Ann turned to look, her nose wrinkling in shock as an appalling odor slapped her in the face.

“Snake likes to grow vegetables.” Nick noticed her expression.

“That’s not any rotting veggie I’ve ever smelled. It’s more like…”

“Fertilizer,” Nick supplied. “Aging horse manure, to be specific.”

“There are limits to this back-to-nature kick,” Ann muttered.

That manure pile had been there for as long as he’d owned the ranch, and getting rid of it simply because she objected to the smell would be bound to give Ann the idea that she could induce him to make other changes. He decided to ignore the comment, thinking it was best to go on.

“I want to show you Silas.” Nick moved toward a fenced area behind the barn. Ann followed him.

“Is Silas another hired hand?”

“No.” Nick put his fingers in his mouth and emitted an ear-piercing whistle. “Silas is my prize bull. He’s very temperamental and is not to be upset under any circumstances.”

Ann instinctively stepped back as a huge black animal emerged from the open barn door and trotted toward them. She gulped. As far as she was concerned, it would take a confirmed masochist to bother that thing.

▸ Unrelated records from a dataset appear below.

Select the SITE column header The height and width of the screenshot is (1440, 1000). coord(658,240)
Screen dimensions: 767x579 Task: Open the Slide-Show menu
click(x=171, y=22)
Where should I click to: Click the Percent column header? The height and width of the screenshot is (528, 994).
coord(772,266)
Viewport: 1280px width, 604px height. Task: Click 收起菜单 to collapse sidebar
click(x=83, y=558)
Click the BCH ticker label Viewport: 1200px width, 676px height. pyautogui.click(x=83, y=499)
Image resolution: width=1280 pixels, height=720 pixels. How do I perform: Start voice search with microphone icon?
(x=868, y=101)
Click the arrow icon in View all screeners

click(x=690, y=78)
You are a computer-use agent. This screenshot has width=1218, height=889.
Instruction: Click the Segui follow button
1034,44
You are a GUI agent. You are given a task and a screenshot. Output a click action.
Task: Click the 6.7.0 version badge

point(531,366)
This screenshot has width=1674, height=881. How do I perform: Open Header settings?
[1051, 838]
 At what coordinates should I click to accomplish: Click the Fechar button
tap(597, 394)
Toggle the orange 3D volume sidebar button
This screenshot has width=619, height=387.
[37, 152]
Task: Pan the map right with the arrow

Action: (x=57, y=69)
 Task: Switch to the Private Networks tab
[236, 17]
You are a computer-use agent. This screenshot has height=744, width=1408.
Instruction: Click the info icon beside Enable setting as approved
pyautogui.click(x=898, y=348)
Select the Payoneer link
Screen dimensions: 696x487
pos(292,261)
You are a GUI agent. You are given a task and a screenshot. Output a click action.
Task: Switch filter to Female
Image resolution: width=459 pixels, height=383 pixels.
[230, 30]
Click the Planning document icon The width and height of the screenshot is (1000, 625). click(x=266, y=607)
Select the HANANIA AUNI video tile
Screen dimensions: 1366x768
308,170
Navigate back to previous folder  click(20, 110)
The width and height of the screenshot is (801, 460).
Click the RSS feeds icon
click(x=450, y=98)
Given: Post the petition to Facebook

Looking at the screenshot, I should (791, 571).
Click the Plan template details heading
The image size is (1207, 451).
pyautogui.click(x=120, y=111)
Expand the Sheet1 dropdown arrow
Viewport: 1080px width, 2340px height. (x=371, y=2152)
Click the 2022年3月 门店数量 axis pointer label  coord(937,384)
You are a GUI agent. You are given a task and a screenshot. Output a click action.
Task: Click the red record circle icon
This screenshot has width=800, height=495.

“Don’t feed him,” Nick continued. “And don’t let him out of the fence. Despite what he thinks, he’s not a pet.”

“Turning him into a pet never crossed my mind,” Ann said earnestly. “I can guarantee you that I’ll give him a wide berth. Do you have any animals on the ranch that are more manageable? Like chickens or ducks or pigs?”

“Pigs!” Nick repeated in horror. “This is a ranch. We don’t do pigs.”

“Anyone brave enough to do that thing—” she nodded toward Silas, who was pushing against the fence in his eagerness to reach them “—should be brave enough to do pigs.”

“Pigs are for farmers. I’m a rancher.”

Ann opened her mouth and then closed it in the interest of harmony. It sounded like rank bigotry to her, but pointing out the fact would not be helpful to her goal of getting to know Nick.

“Right, no pigs,” she said. “So what else do you have on a ranch besides oversized cows and manure piles?”

“Horses,” Nick offered, wondering if she were regretting her decision to marry him already.

He walked through an open door into the dim interior of the larger of the two barns with Ann right behind him. She sniffed curiously. The barn smelled of hay and animals and other more elusive scents. But they weren’t unpleasant scents, just different.